New Structural Insights Reveal an Expanded Reaction Cycle for Inositol Pyrophosphate Hydrolysis by Human DIPP1

Abstract

Nudix hydrolases, an enzyme superfamily with representatives in all classes of organisms, possess a conserved catalytic sequence (Nudix motif), GX5EX7REUXEEXGU, where ‘U’ designates a hydrophobic residue. The Diphosphoinositol Polyphosphate Phosphohydrolases (DIPPs) represent one subgroup of the Nudix family. By metabolizing diphosphoinositol polyphosphates (PP-InsPs), DIPPs switch-off their signaling activities that regulate metabolic homeostasis. However, there has not been a molecular rationalization of DIPPs catalytic mechanism, substrate recognition and reaction specificity. We now provide X-ray analysis of the catalytic core of DIPP1 in crystals complexed with either natural PP-InsPs, alternative PP-InsP stereoisomers, or non-hydrolysable methylene bisphosphonate analogs (“PCP-InsPs”).
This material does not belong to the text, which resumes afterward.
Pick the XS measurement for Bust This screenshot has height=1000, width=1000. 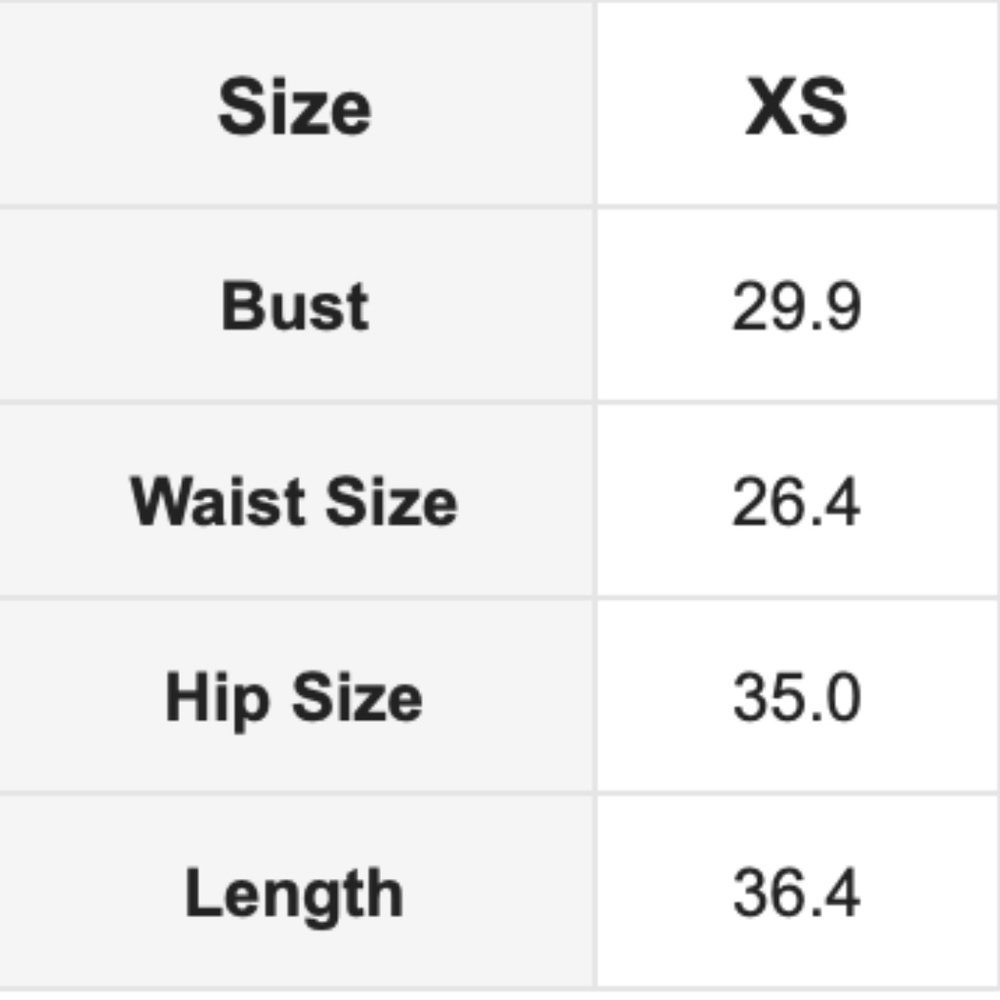(796, 305)
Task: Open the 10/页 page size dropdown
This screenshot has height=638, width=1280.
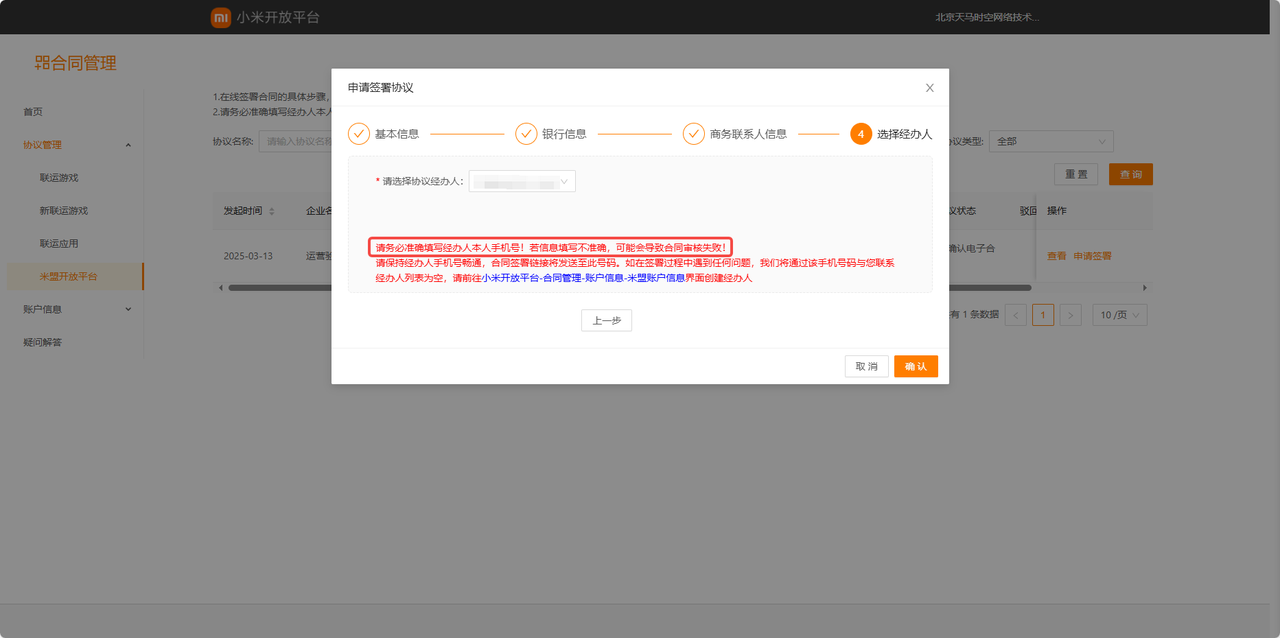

The conclusions that we draw from these data are interrogated by studying the impact upon catalytic activity upon mutagenesis of certain key residues. We present a picture of a V-shaped catalytic furrow with overhanging ridges constructed from flexible positively charged side chains; within this cavity, the labile phosphoanhydride bond is appropriately positioned at the catalytic site by an extensive series of interlocking polar contacts which we analogize as “suspension cables.” We demonstrate functionality for a triglycine peptide within a β-strand which represents a non-canonical addition to the standard Nudix catalytic core structure. We describe pre-reaction enzyme/substrate states which we posit to reflect a role for electrostatic steering in substrate capture. Finally, through time-resolved analysis, we uncover a chronological sequence of DIPP1/product post-reaction states, one of which may rationalize a role for InsP6 as an inhibitor of catalytic activity. We have gained considerable structure-based insight into the reaction cycle for DIPP1-catalyzed PP-InsP hydrolysis and can use this information to design inhibitors of an enzyme with proposed roles in obesity, insulin signaling and sarcopenia.